Nouvelle méthodologie
La « pré-étude » couvre donc uniquement des terrains privés. Dont notamment le domaine dit « Jardonnet » qui couvre plus d’une dizaine d’hectares de montagnes et de plateau à partir du PK15. Aucune procédure d’achat n’a été lancée par le Pays à l’heure actuelle sur cet espace traversé, dans sa partie basse, par la fameuse emprise réservée du Pays pour la construction de la voie rapide. « On sait seulement ce qui est possible de faire, il faut aller rencontrer les propriétaires principaux pour recueillir leur avis », précise Moetai Brotherson, qui ne voit pas comme seule option un achat par le Pays. « On peut faire ça dans le cadre d’un DUP (déclaration d’utilité publique) où on exproprie les gens. Mais une expropriation ça prend du temps, minimum deux ans, parfois beaucoup plus, continue le président. Ou on peut essayer de trouver, encore une fois, une forme de partenariat public privé, qu’on ferait avec les propriétaires. » Place aux discussions, donc.
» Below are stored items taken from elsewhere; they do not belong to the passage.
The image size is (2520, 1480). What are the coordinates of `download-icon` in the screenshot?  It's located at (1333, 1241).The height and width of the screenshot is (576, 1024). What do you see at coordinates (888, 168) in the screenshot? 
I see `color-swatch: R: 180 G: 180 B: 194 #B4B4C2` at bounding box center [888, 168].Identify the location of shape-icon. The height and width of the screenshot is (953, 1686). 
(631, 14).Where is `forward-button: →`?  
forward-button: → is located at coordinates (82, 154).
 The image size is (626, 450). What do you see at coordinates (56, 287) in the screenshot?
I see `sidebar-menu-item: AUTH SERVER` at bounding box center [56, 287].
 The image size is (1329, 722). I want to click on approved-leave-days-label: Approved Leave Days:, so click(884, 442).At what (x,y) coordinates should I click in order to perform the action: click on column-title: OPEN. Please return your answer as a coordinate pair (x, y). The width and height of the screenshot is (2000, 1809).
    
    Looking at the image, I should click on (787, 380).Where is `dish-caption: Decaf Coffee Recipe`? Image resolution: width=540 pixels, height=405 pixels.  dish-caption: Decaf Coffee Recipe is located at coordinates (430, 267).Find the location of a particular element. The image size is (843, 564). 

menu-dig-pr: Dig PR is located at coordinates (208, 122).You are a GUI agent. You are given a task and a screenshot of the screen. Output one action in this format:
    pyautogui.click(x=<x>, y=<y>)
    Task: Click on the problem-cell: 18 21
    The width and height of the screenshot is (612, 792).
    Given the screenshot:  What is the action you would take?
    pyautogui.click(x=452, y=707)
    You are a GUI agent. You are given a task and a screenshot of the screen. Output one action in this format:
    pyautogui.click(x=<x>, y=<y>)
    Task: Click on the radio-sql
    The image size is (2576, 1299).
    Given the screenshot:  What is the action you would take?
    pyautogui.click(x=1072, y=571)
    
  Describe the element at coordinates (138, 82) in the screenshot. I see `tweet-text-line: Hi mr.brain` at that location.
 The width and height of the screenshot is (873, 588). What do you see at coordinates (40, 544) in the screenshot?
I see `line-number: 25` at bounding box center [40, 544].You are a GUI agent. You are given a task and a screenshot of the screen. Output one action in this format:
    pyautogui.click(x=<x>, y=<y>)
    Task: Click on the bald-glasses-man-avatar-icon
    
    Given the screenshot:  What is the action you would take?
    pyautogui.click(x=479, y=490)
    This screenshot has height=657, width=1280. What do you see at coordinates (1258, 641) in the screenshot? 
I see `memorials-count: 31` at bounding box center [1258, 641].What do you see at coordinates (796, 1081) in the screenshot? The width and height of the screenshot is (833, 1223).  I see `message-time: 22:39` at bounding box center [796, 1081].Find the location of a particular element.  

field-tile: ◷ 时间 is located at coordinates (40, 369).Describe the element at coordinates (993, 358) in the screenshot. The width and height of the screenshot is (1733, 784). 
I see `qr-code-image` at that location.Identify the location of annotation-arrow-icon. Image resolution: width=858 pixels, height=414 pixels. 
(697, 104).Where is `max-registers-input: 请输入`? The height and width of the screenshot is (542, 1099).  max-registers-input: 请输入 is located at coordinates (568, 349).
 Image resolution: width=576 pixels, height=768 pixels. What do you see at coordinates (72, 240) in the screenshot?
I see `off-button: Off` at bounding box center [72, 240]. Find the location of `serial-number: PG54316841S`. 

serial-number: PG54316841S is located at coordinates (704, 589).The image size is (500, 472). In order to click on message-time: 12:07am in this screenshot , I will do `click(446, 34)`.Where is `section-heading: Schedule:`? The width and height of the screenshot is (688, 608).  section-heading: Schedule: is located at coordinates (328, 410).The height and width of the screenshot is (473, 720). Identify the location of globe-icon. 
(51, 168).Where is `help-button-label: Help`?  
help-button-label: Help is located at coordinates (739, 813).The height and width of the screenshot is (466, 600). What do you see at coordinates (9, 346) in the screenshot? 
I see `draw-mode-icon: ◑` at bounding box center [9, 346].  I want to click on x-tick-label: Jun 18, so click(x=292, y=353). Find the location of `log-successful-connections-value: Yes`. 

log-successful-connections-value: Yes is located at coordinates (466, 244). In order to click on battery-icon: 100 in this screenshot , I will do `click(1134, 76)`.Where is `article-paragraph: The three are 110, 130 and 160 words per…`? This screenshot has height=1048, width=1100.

Mais il ne s’agit pas seulement de présenter aux élus de la commune – des plus intéressés – les opportunités d’aménagement et de développement que présenterait la nouvelle route. Il s’agit aussi de trouver une nouvelle méthodologie pour le faire avancer. « C’était le point de départ de cette réflexion menée par Jordy Chan : si on fait cette route du Sud, au moins le tronçon sur Punaauia, il y a des gens qui vont se retrouver expropriés. Donc plutôt que de simplement leur offrir une compensation financière, c’est de leur offrir la possibilité de retrouver une capacité de se loger dans leur commune et quasiment au droit de là où ils habitaient avant. C’est un peu dans cet esprit-là que ce projet a été porté initialement, de manière à un peu désamorcer les réticences des gens qui se font exproprier. »
Une idée qui semble convenir à Simplicio Lissant, qui, dans ce projet de route du Sud, s’attache surtout à la « défense de ses administrés ». « Offrir de l’argent à des gens pour partir de chez eux, c’est une solution qui est très limitée, rappelle le tavana. Notre objectif c’est que les personnes qui risqueraient d’être impactées soient au mieux accompagnées. » Les nouveaux lotissements, en plus d’accueillir des habitants de la commune qui seraient « moins déracinés », permettraient au passage de donner de l’air à un marché immobilier asphyxié sur la côte Ouest. Sur ce sujet comme sur d’autres – l’aménagement d’Outumaoro, ou la construction d’un hôpital de jour sur la côte Ouest, notamment – « rien n’est fait » rappelle le Pays. Mais la mairie a surtout tenu, durant le conseil des ministres délocalisé de mercredi, à être associée aux plans du gouvernement sur ces versants convoités.